#### Page extract
◇ ◇ ◇ ◇ ◇ ◇ ◇
The detailed proof can be found in Appendix A.

Based on Lemma 4.1 and Lemma 4.2, we can further derive the following theorems.

**THEOREM 1. One-round deviation.** *Based on the above assumptions, the expectation of the loss of an arbitrary client's local model before the start of a round of local iteration satisfies*

$$\mathbb{E} [\mathcal{L}_{(t+1)E+0}] \leq \mathcal{L}_{tE+0} - \left( \eta - \frac{L_1 \eta^2}{2} \right) \sum_{e=0}^E \|\mathcal{L}_{tE+e}\|_2^2 + \frac{\eta L_1 (E \eta \sigma^2 + \delta^2)}{2}. \quad (13)$$

The proof can be found in Appendix B.

**THEOREM 2. Non-convex convergence rate of FedGH.** *The above assumptions, for an arbitrary client and any  $\epsilon > 0$ , the following inequality holds:*

$$\begin{aligned} \frac{1}{T} \sum_{t=0}^{T-1} \sum_{e=0}^E \mathbb{E} [\|\mathcal{L}_{tE+e}\|_2^2] &\leq \frac{2(\mathcal{L}_{t=0} - \mathcal{L}^*)}{T\eta(2 - L_1\eta)} + \frac{L_1(E\eta\sigma^2 + \delta^2)}{2 - L_1\eta} \\ &\leq \epsilon, \\ \text{s.t. } \eta &< \frac{2\epsilon - L_1\delta^2}{L_1(\epsilon + E\sigma^2)}. \end{aligned} \quad (14)$$

Therefore, under FedGH, an arbitrary client's local model can converge at the non-convex convergence rate  $\epsilon \sim \mathcal{O}\left(\frac{1}{T}\right)$ . The detailed proof can be found in Appendix C.

## 5 EXPERIMENTAL EVALUATION

In this section, we experimentally compare FedGH<sup>1</sup> with seven existing approaches on two real-world datasets. We implement FedGH and all baselines with PyTorch and simulate the FL processes on NVIDIA GeForce RTX 3090 GPUs with 24G memory.

### 5.1 Experiment Setup

**Datasets and Models.** We evaluate FedGH and baselines on two image classification datasets: CIFAR-10 and CIFAR-100<sup>2</sup> [18], which are manually divided into non-IID datasets following the method in Shamsian et al. [32]. Specifically, for CIFAR-10, we assign only data

from 2 out of the 10 classes to each client (non-IID: 2/10). For CIFAR-100, we assign only data from 10 out of the 100 classes to each client (non-IID: 10/100). Then, each client's local data are further divided into the training set, the evaluation set and the testing set following the ratio of 8:1:1. In this way, the testing set is stored locally by each client which follows the same distribution as the local training set. For the CIFAR-10 and CIFAR-100 datasets, each client trains a CNN model and a ResNet-18 model, respectively. The dimensions of the output layer (i.e., the last fully-connected layer) are 10 and 100, and the dimensions of the representation layer (i.e., the second last layer) are set to be 500.
◇ ◇ ◇ ◇ ◇ ◇ ◇
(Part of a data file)
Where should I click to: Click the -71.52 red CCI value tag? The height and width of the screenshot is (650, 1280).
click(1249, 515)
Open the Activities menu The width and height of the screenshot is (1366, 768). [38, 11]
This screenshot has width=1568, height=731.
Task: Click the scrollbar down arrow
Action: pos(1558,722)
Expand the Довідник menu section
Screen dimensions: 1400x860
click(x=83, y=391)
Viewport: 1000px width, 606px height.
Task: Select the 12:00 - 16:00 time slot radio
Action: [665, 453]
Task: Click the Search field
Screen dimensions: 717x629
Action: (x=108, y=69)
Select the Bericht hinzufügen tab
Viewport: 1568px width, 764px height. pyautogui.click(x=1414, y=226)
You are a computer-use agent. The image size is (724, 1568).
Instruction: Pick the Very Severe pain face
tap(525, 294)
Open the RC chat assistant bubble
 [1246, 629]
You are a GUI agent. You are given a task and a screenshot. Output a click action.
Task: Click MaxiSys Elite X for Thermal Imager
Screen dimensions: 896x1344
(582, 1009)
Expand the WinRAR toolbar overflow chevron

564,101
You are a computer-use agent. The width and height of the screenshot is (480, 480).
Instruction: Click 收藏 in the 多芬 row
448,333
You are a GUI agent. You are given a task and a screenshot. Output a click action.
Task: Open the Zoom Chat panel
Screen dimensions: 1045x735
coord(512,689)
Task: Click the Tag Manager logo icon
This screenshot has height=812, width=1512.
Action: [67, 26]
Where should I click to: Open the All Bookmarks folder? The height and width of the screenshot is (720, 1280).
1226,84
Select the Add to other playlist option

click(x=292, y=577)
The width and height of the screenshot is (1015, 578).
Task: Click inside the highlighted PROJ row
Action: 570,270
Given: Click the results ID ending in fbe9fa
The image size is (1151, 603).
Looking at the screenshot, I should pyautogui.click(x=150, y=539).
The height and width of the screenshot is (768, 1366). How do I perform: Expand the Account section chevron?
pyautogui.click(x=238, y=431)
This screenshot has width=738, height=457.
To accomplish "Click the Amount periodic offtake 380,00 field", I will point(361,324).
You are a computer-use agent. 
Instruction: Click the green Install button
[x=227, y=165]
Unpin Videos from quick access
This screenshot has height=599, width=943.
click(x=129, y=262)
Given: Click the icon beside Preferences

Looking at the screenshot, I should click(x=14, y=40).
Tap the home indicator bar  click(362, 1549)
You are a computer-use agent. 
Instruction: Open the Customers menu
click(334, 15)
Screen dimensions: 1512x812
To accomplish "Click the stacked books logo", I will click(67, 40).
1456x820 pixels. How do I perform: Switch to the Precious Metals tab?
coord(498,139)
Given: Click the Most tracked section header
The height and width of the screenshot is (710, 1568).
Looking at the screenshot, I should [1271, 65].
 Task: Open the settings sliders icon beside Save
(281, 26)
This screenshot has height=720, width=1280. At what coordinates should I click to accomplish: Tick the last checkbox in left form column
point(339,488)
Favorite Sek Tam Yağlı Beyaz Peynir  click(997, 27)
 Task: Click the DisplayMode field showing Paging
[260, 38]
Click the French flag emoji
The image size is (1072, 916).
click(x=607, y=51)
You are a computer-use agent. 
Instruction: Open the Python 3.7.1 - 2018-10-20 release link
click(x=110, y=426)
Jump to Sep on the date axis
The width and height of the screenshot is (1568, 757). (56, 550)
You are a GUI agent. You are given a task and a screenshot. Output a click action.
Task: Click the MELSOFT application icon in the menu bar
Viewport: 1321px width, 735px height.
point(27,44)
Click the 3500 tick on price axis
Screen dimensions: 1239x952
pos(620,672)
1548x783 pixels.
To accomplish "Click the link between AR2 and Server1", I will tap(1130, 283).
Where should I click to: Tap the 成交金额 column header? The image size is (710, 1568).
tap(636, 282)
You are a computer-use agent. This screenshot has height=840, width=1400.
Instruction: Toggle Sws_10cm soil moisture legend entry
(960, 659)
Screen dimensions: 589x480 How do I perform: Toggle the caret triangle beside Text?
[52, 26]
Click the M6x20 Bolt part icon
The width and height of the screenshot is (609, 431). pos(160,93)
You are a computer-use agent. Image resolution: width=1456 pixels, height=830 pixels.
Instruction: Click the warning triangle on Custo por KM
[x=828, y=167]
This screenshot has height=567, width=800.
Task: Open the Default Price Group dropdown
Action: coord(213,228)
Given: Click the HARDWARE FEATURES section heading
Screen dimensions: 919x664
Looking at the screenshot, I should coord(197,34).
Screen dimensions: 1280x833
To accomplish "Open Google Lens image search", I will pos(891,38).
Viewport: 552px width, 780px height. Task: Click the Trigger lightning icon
◇ ◇ ◇ ◇ ◇ ◇ ◇
#### Requirements
A: Translate this sentence from the FedGH excerpt into Spanish: "Then, each client's local data are further divided into the training set, the evaluation set and the testing set following the ratio of 8:1:1."
B: Transcribe the rows above word for word, starting at the line that contains "Where should I click to: Tap" and ending at the line that contains "The width and height of the screenshot is (609, 431).", with both of those lines included.

#### Answers per task
A: Luego, los datos locales de cada cliente se dividen además en el conjunto de entrenamiento, el conjunto de evaluación y el conjunto de prueba siguiendo la proporción de 8:1:1.

B:
Where should I click to: Tap the 成交金额 column header? The image size is (710, 1568).
tap(636, 282)
You are a computer-use agent. This screenshot has height=840, width=1400.
Instruction: Toggle Sws_10cm soil moisture legend entry
(960, 659)
Screen dimensions: 589x480 How do I perform: Toggle the caret triangle beside Text?
[52, 26]
Click the M6x20 Bolt part icon
The width and height of the screenshot is (609, 431). pos(160,93)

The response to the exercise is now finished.